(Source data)
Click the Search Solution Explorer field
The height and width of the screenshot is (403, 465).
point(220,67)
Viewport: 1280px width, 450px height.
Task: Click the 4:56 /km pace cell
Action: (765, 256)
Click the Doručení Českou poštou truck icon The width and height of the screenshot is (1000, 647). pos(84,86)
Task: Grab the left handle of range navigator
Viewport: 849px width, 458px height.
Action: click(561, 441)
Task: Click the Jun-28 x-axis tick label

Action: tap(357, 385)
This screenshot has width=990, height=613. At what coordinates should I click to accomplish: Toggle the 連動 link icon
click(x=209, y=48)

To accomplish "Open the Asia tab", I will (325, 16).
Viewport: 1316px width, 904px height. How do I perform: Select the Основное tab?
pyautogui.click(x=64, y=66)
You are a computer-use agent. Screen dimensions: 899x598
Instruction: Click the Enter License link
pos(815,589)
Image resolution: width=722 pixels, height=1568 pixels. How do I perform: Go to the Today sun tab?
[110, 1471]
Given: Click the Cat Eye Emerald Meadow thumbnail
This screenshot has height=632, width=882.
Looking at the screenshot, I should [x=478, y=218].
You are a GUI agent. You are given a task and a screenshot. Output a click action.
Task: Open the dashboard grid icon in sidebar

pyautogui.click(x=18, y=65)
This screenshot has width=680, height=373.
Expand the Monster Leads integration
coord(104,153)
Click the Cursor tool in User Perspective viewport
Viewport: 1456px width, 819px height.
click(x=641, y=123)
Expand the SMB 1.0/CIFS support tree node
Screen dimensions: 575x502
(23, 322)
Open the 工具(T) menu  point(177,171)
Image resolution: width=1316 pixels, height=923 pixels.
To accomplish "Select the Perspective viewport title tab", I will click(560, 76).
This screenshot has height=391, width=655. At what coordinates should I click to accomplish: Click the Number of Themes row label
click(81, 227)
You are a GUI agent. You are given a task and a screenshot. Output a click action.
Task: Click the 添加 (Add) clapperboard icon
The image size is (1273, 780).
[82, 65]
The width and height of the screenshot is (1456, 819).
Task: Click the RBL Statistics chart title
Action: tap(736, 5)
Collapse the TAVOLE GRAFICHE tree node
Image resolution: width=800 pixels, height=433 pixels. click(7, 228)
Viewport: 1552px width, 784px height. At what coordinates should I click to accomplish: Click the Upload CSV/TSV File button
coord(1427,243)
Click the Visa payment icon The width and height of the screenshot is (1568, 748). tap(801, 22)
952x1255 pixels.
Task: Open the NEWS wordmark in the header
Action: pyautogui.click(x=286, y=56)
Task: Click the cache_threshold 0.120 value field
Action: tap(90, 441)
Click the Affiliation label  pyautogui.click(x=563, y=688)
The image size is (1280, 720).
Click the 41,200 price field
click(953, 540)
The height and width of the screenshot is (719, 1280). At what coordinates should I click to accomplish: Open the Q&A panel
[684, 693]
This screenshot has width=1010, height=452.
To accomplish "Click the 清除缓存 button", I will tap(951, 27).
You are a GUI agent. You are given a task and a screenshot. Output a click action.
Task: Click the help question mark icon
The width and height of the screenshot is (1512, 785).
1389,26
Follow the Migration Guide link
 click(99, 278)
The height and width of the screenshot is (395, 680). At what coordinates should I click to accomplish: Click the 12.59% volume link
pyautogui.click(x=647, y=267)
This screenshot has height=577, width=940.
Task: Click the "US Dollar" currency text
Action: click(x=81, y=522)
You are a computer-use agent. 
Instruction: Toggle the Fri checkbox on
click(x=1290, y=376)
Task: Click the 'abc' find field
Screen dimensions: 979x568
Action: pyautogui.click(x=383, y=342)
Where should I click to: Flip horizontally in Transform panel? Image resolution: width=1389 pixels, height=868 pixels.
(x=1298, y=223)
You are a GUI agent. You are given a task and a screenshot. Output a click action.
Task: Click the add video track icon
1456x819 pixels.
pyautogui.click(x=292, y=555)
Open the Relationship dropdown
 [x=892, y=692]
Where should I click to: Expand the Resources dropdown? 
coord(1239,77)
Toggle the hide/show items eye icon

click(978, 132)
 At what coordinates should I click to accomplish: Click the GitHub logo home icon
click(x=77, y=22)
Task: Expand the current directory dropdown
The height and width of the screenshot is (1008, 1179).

> [SHORT EXERCISE] Rewrite the source data above as a JSON list of strings, one string per line, omitting any blank lines.

> [CORRECT RESPONSE]
[
  "Click the Search Solution Explorer field",
  "The height and width of the screenshot is (403, 465).",
  "point(220,67)",
  "Viewport: 1280px width, 450px height.",
  "Task: Click the 4:56 /km pace cell",
  "Action: (765, 256)",
  "Click the Doručení Českou poštou truck icon The width and height of the screenshot is (1000, 647). pos(84,86)",
  "Task: Grab the left handle of range navigator",
  "Viewport: 849px width, 458px height.",
  "Action: click(561, 441)",
  "Task: Click the Jun-28 x-axis tick label",
  "Action: tap(357, 385)",
  "This screenshot has width=990, height=613. At what coordinates should I click to accomplish: Toggle the 連動 link icon",
  "click(x=209, y=48)",
  "To accomplish \"Open the Asia tab\", I will (325, 16).",
  "Viewport: 1316px width, 904px height. How do I perform: Select the Основное tab?",
  "pyautogui.click(x=64, y=66)",
  "You are a computer-use agent. Screen dimensions: 899x598",
  "Instruction: Click the Enter License link",
  "pos(815,589)",
  "Image resolution: width=722 pixels, height=1568 pixels. How do I perform: Go to the Today sun tab?",
  "[110, 1471]",
  "Given: Click the Cat Eye Emerald Meadow thumbnail",
  "This screenshot has height=632, width=882.",
  "Looking at the screenshot, I should [x=478, y=218].",
  "You are a GUI agent. You are given a task and a screenshot. Output a click action.",
  "Task: Open the dashboard grid icon in sidebar",
  "pyautogui.click(x=18, y=65)",
  "This screenshot has width=680, height=373.",
  "Expand the Monster Leads integration",
  "coord(104,153)",
  "Click the Cursor tool in User Perspective viewport",
  "Viewport: 1456px width, 819px height.",
  "click(x=641, y=123)",
  "Expand the SMB 1.0/CIFS support tree node",
  "Screen dimensions: 575x502",
  "(23, 322)",
  "Open the 工具(T) menu  point(177,171)",
  "Image resolution: width=1316 pixels, height=923 pixels.",
  "To accomplish \"Select the Perspective viewport title tab\", I will click(560, 76).",
  "This screenshot has height=391, width=655. At what coordinates should I click to accomplish: Click the Number of Themes row label",
  "click(81, 227)",
  "You are a GUI agent. You are given a task and a screenshot. Output a click action.",
  "Task: Click the 添加 (Add) clapperboard icon",
  "The image size is (1273, 780).",
  "[82, 65]",
  "The width and height of the screenshot is (1456, 819).",
  "Task: Click the RBL Statistics chart title",
  "Action: tap(736, 5)",
  "Collapse the TAVOLE GRAFICHE tree node",
  "Image resolution: width=800 pixels, height=433 pixels. click(7, 228)",
  "Viewport: 1552px width, 784px height. At what coordinates should I click to accomplish: Click the Upload CSV/TSV File button",
  "coord(1427,243)",
  "Click the Visa payment icon The width and height of the screenshot is (1568, 748). tap(801, 22)",
  "952x1255 pixels.",
  "Task: Open the NEWS wordmark in the header",
  "Action: pyautogui.click(x=286, y=56)",
  "Task: Click the cache_threshold 0.120 value field",
  "Action: tap(90, 441)",
  "Click the Affiliation label  pyautogui.click(x=563, y=688)",
  "The image size is (1280, 720).",
  "Click the 41,200 price field",
  "click(953, 540)",
  "The height and width of the screenshot is (719, 1280). At what coordinates should I click to accomplish: Open the Q&A panel",
  "[684, 693]",
  "This screenshot has width=1010, height=452.",
  "To accomplish \"Click the 清除缓存 button\", I will tap(951, 27).",
  "You are a GUI agent. You are given a task and a screenshot. Output a click action.",
  "Task: Click the help question mark icon",
  "The width and height of the screenshot is (1512, 785).",
  "1389,26",
  "Follow the Migration Guide link",
  " click(99, 278)",
  "The height and width of the screenshot is (395, 680). At what coordinates should I click to accomplish: Click the 12.59% volume link",
  "pyautogui.click(x=647, y=267)",
  "This screenshot has height=577, width=940.",
  "Task: Click the \"US Dollar\" currency text",
  "Action: click(x=81, y=522)",
  "You are a computer-use agent. ",
  "Instruction: Toggle the Fri checkbox on",
  "click(x=1290, y=376)",
  "Task: Click the 'abc' find field",
  "Screen dimensions: 979x568",
  "Action: pyautogui.click(x=383, y=342)",
  "Where should I click to: Flip horizontally in Transform panel? Image resolution: width=1389 pixels, height=868 pixels.",
  "(x=1298, y=223)",
  "You are a GUI agent. You are given a task and a screenshot. Output a click action.",
  "Task: Click the add video track icon",
  "1456x819 pixels.",
  "pyautogui.click(x=292, y=555)",
  "Open the Relationship dropdown",
  " [x=892, y=692]",
  "Where should I click to: Expand the Resources dropdown? ",
  "coord(1239,77)",
  "Toggle the hide/show items eye icon",
  "click(978, 132)",
  " At what coordinates should I click to accomplish: Click the GitHub logo home icon",
  "click(x=77, y=22)",
  "Task: Expand the current directory dropdown",
  "The height and width of the screenshot is (1008, 1179)."
]